Les sons sont analysés, mais ils ne sont pas enregistrés

Le dispositif pourra être relié au système de la vidéosurveillance de la ville qui comptabilise actuellement 220 caméras. Ces dernières resteront muettes puisque la solution de Sensivic sera d’identifier les bruits suspects, sans les transmettre directement aux forces de l’ordre. « L’idée, c’est que si un son anormal est détecté, comme un coup de feu, un bris de glace, un cri de détresse, immédiatement une alerte avertirait l’agent qui surveille les écrans au CSO (Centre de Surveillance Opérationnelle) ; celui-ci pourrait aussitôt regarder et identifier le lieu où cela s’est passé, et donc envoyer une équipe », explique Florent Montillot, l’adjoint au maire d’Orléans chargé de la sécurité.

Ce procédé permet de préserver la vie privée, mais il faudra patienter avant de connaître la fiabilité du dispositif et sa capacité à ne pas générer de fausses alertes. Afin de progresser, le système d’IA de cette société fondée par Pascale Demartini doit en effet évoluer dans des conditions réelles.

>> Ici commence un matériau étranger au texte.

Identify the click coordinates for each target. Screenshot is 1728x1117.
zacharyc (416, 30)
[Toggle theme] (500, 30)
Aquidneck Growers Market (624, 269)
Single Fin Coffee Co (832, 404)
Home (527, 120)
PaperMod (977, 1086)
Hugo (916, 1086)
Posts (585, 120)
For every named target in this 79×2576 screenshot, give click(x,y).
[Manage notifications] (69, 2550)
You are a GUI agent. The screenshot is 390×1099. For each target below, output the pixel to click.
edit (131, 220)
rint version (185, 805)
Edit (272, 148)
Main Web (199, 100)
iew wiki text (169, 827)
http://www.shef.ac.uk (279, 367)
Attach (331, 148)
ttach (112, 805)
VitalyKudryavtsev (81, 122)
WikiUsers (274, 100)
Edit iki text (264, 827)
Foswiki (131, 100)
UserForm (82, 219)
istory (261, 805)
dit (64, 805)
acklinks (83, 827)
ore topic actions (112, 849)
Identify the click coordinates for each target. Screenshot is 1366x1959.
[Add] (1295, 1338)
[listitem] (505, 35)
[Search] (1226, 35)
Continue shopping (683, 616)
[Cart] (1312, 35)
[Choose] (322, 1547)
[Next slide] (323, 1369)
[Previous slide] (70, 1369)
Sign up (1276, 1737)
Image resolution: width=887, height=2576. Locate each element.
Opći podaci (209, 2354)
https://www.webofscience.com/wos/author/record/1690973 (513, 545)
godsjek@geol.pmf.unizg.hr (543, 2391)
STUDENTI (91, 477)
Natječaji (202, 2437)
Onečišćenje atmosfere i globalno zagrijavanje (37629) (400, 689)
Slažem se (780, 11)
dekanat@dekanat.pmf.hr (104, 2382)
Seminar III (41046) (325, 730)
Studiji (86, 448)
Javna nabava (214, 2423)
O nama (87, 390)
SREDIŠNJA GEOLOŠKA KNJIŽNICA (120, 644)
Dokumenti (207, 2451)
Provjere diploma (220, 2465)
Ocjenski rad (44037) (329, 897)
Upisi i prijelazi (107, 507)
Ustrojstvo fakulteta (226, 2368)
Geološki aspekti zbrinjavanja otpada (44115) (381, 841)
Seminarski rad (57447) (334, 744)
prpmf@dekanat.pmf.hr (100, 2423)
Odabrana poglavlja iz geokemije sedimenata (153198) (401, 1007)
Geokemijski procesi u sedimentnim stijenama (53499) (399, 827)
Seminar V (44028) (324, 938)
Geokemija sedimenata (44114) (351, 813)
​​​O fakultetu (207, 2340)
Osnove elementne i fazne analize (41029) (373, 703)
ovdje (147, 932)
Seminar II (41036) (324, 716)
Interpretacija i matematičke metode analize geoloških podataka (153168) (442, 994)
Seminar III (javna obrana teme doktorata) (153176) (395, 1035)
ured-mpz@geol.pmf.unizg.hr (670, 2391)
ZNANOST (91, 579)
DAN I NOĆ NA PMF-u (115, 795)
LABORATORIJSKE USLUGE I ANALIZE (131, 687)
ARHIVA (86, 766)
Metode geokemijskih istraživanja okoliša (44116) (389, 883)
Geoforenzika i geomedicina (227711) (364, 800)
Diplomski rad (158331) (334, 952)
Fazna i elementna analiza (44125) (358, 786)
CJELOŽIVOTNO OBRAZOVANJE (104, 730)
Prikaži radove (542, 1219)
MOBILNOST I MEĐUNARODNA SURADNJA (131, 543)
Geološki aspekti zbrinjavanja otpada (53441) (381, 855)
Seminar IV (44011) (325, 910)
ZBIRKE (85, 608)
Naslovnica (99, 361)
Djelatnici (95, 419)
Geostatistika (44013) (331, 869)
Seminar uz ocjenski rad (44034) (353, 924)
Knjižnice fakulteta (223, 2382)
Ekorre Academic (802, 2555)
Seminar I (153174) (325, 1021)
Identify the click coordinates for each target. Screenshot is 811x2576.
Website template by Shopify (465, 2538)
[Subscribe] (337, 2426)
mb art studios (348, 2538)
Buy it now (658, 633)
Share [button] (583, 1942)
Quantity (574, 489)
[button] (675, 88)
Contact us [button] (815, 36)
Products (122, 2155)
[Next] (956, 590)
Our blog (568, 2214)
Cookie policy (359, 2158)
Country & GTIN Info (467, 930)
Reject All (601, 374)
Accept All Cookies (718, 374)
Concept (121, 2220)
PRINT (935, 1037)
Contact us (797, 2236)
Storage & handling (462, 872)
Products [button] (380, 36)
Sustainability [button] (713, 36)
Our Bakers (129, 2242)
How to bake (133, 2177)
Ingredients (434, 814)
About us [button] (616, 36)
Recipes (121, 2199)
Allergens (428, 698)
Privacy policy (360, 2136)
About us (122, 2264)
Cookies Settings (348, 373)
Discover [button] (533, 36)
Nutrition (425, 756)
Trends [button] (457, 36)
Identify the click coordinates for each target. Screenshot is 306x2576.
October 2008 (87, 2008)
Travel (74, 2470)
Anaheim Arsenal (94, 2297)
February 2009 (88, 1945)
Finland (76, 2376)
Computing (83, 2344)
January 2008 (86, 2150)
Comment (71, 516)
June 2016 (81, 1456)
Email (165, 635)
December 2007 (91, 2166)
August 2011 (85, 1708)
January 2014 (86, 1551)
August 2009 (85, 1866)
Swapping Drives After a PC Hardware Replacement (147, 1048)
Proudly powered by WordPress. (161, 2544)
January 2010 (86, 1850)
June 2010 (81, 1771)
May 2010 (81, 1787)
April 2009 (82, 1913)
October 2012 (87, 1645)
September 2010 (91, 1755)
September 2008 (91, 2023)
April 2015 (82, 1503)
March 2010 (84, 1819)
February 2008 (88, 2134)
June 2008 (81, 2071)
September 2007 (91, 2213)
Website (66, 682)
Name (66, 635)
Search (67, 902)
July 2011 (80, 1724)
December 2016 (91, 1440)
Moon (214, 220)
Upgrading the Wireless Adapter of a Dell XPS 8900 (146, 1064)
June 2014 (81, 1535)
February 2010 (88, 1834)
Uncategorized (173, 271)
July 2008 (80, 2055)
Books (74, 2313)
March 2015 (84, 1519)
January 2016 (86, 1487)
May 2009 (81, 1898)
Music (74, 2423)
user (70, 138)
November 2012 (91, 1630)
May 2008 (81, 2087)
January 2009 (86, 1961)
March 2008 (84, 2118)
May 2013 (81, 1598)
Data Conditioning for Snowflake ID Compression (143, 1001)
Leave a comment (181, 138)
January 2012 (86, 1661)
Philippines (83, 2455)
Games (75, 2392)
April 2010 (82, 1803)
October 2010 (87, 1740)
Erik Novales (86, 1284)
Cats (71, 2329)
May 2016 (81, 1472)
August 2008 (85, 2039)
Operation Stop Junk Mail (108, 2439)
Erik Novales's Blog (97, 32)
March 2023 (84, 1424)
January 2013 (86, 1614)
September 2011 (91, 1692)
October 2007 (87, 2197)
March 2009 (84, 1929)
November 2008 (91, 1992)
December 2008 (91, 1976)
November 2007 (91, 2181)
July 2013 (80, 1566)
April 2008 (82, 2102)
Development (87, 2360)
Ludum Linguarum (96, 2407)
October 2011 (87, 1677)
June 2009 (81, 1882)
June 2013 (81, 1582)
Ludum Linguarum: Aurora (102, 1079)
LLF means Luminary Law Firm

Sans faire de bruit, la surveillance sonore se fait une place en France

Alors que les villes ont de plus en plus recours aux caméras de vidéosurveillance, Sensivic évoque sur son site sa volonté de s’implanter sur des quartiers sensibles, parkings ou établissements de santé. La société déclare également être en conformité avec le RGPD et indique que « le traitement des ondes acoustiques dans nos détecteurs audio est réalisé soit sur une valeur absolue du son, opération non réversible ne permettant pas de retrouver le son d’origine, soit sur une durée très limitée, écrasée constamment par la séquence suivante, ne permettant pas techniquement de comprendre ni syllabe, ni mot, ni phrase ».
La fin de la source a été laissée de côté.